William Kelynack (22 May 1831 – 1 November 1891) was a Cornish Australian Methodist minister, President of Newington College, and President of the General Conference of the Australasian Wesleyan Methodist Church.

==Early life==
Kelynack was born at Newlyn, Cornwall, and was educated in Penzance. He briefly taught in a private school before taking up mercantile pursuits. Aged 18, he became a local preacher and four years later entered the Wesleyan ministry.

==Australian ministry==
Kelynack arrived in Sydney in 1854, with fellow Cornishman and minister William Curnow, and he served in the Bathurst circuit until 1856, whence he transferred to Braidwood and then to Yass in 1860.

In 1862 he married Lucy Hannah Houlding of Sydney.

After appointments to Chippendale, Parramatta and Wollongong he served in York Street, Sydney (1865–67) and Surry Hills (1868–70). During the 1860s, Kelynack was a councillor of Newington College, a committee member of Sydney City Mission, and became co-editor of the Christian Advocate and Wesleyan Record with William Curnow. In 1870 he was transferred to Goulburn where he was district chairman and in 1874 he returned to Bathurst.

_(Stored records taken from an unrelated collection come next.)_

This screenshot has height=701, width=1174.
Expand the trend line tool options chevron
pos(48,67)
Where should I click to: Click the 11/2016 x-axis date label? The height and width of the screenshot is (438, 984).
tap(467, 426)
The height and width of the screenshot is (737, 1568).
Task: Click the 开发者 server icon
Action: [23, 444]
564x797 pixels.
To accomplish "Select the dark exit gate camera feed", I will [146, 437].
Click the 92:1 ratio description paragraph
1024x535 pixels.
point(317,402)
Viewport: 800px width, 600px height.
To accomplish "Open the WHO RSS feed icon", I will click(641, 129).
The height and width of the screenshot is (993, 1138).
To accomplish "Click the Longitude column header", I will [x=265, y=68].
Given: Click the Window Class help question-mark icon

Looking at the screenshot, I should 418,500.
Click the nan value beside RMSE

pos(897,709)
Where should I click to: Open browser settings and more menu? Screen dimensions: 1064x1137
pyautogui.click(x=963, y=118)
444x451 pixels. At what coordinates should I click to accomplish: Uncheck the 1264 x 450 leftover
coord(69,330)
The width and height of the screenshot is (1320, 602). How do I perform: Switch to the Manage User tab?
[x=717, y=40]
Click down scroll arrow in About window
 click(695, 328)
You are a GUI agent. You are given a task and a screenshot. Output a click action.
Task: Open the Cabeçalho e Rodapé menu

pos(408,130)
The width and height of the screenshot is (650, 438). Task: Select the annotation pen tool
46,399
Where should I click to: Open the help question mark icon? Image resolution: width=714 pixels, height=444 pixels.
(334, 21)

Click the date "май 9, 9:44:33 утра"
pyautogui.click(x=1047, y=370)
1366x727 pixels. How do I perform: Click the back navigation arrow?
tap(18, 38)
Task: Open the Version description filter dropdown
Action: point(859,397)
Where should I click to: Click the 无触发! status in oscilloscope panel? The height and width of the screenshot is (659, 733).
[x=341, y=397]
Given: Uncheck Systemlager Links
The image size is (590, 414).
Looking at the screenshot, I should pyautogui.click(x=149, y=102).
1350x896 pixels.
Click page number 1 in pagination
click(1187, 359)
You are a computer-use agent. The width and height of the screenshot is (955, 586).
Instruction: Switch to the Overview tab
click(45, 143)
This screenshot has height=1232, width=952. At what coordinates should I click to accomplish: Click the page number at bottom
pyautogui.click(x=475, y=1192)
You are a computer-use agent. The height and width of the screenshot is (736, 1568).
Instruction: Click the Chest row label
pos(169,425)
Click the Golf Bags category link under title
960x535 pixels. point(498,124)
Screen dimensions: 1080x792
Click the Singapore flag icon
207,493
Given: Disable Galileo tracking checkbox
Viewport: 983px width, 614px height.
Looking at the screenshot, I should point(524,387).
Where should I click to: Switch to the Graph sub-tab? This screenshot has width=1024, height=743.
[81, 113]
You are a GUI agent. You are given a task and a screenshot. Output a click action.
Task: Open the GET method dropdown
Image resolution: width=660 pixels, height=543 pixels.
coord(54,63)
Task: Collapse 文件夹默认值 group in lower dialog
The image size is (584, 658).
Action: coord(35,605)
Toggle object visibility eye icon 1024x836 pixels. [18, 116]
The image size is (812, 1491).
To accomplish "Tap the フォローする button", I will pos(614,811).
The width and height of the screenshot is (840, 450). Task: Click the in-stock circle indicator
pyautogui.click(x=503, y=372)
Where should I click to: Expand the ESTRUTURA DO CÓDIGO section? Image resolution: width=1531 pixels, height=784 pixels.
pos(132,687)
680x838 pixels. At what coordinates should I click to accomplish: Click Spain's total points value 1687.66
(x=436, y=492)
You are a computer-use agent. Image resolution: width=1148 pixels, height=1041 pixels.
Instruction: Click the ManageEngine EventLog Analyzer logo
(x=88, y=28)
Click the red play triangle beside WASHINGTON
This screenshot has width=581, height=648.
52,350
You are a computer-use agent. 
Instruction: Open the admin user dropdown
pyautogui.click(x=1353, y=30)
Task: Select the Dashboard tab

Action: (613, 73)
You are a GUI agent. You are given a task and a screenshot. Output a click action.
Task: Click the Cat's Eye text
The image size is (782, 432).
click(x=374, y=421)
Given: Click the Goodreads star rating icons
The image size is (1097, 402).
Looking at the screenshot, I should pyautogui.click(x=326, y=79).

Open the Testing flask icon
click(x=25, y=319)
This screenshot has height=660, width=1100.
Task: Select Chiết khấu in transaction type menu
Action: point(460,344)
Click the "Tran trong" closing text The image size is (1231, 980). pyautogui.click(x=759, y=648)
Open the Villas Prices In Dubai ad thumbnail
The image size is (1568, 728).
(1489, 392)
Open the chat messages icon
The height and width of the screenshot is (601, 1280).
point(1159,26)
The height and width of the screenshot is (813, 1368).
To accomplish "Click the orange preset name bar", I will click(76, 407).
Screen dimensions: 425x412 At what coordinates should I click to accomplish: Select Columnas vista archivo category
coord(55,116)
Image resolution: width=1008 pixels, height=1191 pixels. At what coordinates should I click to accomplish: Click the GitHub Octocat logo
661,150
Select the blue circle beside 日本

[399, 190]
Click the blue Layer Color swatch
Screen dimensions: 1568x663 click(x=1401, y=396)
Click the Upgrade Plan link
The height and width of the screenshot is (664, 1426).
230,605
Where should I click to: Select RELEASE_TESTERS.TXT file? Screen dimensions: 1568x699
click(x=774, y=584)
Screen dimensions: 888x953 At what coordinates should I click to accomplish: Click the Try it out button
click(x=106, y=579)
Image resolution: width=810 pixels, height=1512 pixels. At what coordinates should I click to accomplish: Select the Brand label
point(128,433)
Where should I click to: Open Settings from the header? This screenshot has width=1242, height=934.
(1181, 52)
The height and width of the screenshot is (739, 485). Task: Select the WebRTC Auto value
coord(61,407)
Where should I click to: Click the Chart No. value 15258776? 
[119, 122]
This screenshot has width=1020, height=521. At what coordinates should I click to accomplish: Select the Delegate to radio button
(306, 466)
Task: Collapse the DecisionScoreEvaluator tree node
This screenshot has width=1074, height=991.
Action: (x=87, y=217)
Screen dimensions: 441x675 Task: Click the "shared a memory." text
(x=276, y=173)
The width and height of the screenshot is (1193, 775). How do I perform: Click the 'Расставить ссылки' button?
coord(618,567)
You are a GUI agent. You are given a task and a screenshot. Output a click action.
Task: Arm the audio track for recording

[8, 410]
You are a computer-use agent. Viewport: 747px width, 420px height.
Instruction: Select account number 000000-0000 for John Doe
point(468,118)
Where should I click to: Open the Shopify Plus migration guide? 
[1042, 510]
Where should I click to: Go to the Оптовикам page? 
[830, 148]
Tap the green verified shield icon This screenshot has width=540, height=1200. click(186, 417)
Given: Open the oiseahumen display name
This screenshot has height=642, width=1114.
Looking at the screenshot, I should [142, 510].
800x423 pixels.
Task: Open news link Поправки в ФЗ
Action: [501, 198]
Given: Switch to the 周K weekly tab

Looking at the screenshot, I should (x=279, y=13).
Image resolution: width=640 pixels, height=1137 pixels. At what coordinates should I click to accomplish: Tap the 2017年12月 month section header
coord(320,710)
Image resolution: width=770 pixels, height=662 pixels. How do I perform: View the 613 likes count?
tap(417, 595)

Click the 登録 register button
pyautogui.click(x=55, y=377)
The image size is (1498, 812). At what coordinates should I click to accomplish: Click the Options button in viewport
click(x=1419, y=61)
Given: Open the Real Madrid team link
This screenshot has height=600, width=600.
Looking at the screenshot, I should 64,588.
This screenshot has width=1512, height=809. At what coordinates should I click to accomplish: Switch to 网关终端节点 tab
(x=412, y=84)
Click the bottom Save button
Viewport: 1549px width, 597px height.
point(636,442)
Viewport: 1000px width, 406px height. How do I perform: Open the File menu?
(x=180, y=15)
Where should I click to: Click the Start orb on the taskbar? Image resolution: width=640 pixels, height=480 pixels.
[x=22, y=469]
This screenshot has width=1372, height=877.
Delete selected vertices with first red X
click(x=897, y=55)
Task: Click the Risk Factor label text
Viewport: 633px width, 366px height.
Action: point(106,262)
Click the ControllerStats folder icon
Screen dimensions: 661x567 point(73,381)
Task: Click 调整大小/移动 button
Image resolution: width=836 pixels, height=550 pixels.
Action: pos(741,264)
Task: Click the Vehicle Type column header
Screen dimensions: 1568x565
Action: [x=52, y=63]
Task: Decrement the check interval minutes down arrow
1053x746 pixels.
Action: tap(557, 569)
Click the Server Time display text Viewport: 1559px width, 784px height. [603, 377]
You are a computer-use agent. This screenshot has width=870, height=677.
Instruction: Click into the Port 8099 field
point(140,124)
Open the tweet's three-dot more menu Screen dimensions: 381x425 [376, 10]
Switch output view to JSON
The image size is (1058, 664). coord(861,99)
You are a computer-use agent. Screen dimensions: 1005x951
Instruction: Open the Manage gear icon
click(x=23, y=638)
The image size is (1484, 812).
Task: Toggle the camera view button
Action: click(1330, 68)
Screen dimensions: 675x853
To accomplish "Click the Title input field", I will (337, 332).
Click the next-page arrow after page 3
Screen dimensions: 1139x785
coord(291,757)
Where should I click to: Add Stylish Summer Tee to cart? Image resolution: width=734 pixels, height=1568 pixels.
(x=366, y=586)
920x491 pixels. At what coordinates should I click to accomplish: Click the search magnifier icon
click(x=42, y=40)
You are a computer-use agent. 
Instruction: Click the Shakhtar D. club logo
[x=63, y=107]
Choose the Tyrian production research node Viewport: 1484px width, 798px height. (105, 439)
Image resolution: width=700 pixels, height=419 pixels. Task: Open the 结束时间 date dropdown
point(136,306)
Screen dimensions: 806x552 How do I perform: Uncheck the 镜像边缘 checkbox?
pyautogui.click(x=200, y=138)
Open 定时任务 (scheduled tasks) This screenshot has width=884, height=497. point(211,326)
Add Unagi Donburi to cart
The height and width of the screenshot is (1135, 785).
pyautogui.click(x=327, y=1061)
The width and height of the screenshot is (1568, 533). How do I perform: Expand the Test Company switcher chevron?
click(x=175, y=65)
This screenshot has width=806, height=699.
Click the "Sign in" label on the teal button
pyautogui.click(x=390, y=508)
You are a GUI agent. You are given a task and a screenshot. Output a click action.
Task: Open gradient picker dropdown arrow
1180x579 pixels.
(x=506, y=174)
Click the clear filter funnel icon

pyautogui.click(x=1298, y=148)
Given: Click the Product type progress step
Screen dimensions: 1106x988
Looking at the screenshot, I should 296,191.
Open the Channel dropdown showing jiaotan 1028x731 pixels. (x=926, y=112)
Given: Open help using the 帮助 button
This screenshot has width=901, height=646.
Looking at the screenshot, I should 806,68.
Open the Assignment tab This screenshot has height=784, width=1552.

==England and America tour==
Kelynack returned to the United Kingdom in 1877 to visit his ailing mother. While there he addressed the British Methodist Conference and raised £3000 for Newington College. He returned to Australia via the United States of America where he addressed the students at Drew Theological Seminary and preached in New York City, Baltimore and Chicago. During his tour, he was awarded a doctorate in divinity by the University of New Orleans.

==Church leadership==
On his return to Sydney in 1878, Kelynack was appointed to the Bourke Street Church and two years later was elected president of the New South Wales and Queensland Annual Conference. In the 1880s he was a general secretary of Foreign Missions and travelled widely in the Pacific, raising £6000 in funds. Kelynack succeeded Joseph Horner Fletcher as president of Newington College in 1887. In May 1890 he was elected president of the Sixth General Conference of the Australasian Wesleyan Methodist Church.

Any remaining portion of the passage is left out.